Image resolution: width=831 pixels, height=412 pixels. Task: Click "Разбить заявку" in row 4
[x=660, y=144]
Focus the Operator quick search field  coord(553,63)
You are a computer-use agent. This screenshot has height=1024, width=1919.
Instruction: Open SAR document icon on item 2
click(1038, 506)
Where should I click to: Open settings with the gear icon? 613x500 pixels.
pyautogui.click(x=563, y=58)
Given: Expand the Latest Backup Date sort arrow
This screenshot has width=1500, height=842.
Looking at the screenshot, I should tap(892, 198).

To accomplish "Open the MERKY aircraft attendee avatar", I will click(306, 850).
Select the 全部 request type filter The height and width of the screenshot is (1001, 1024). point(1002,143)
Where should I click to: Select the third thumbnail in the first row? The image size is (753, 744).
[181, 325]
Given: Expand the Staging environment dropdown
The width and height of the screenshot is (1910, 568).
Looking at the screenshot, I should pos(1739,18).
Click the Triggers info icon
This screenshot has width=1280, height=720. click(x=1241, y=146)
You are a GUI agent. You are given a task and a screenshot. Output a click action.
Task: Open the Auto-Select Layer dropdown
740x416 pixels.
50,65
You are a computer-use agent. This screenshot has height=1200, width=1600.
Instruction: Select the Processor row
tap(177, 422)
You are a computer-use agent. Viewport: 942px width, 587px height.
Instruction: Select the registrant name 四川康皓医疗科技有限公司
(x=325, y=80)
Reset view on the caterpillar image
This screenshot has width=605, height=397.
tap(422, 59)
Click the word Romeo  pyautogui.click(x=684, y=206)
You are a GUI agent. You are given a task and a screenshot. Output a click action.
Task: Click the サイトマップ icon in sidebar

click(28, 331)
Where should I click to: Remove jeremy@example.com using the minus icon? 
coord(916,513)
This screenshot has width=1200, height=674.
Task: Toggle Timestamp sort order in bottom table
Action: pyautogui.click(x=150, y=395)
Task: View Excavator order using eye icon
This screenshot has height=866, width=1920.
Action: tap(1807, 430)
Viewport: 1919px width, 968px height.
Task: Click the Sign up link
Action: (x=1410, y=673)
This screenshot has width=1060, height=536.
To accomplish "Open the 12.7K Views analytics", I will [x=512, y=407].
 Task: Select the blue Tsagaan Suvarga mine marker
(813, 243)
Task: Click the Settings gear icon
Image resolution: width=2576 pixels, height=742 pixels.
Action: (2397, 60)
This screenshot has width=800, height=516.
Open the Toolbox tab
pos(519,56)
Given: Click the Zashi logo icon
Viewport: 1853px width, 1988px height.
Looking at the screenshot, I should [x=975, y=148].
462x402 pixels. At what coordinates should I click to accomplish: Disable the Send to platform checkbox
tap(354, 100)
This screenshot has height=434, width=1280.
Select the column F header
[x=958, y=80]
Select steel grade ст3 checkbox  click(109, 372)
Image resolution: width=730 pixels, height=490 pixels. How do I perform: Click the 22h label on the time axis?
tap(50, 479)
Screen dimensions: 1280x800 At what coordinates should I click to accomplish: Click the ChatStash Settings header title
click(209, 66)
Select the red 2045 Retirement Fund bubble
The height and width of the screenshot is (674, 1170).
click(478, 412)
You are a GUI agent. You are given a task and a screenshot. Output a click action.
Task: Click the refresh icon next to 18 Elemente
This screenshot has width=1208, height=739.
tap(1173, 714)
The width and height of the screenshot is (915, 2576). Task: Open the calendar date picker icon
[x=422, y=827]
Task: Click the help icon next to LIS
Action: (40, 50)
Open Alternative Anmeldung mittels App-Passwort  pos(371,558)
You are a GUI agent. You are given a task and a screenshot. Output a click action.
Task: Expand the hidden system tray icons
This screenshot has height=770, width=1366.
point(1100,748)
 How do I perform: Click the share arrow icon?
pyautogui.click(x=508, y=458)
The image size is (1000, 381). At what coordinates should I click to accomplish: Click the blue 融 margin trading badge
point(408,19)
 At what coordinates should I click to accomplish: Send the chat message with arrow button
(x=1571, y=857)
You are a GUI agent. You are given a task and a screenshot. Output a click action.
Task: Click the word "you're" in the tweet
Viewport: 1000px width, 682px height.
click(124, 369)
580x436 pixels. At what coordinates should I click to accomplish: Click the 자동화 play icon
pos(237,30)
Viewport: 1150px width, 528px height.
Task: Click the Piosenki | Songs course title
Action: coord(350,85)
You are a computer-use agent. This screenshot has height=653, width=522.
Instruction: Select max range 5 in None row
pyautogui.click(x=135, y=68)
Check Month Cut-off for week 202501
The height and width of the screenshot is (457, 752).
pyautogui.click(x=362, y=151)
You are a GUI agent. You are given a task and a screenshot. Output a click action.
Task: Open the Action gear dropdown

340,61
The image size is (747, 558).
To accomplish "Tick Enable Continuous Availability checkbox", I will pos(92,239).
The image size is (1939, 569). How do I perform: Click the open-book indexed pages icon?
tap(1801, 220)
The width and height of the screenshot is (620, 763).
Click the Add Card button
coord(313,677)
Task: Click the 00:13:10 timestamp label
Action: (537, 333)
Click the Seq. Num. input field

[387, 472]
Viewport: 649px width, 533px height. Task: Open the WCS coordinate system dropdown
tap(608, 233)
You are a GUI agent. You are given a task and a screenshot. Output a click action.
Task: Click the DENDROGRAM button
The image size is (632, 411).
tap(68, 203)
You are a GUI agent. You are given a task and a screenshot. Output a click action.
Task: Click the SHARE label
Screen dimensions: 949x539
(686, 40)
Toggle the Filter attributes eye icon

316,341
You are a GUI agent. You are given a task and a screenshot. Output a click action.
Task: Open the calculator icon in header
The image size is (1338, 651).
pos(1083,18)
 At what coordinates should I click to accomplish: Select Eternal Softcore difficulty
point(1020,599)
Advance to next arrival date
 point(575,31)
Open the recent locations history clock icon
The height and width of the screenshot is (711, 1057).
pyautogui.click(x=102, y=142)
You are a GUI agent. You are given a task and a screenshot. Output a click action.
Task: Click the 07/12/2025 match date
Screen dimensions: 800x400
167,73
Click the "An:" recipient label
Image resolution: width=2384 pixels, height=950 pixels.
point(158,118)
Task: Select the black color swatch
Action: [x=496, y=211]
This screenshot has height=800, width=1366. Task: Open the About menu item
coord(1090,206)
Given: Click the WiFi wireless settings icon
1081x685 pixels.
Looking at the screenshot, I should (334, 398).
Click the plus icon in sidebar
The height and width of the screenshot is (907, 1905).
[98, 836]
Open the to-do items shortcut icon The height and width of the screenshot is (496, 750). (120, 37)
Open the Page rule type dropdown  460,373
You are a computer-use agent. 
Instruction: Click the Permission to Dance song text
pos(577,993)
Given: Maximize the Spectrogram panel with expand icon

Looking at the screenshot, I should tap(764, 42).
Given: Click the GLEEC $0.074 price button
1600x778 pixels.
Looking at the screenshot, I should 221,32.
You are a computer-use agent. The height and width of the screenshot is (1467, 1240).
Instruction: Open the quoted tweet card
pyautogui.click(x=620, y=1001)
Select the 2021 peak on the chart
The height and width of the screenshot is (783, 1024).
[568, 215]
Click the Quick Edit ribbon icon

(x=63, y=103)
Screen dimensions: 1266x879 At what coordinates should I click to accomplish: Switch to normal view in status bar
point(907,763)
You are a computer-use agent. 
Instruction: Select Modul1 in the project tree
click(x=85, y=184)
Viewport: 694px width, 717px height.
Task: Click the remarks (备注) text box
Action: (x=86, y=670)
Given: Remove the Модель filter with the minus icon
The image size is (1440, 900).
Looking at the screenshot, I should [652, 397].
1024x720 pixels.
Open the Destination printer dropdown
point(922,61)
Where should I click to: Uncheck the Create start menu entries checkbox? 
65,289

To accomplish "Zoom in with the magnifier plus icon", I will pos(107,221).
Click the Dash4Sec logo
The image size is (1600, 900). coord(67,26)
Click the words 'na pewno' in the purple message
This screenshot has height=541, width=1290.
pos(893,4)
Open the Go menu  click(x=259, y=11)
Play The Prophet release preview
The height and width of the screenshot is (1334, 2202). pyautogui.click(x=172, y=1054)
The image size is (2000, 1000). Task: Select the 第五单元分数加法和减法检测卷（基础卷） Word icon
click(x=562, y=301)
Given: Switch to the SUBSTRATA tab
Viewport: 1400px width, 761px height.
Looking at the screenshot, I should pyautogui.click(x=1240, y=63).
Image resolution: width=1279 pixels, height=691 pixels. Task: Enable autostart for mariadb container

§ **Try it**
Scan the data for the word "will" and copy every line where it shows up.

§ **Answer**
To accomplish "Open the MERKY aircraft attendee avatar", I will click(306, 850).
To accomplish "Open the 12.7K Views analytics", I will [x=512, y=407].
To accomplish "Tick Enable Continuous Availability checkbox", I will pos(92,239).
To accomplish "Zoom in with the magnifier plus icon", I will pos(107,221).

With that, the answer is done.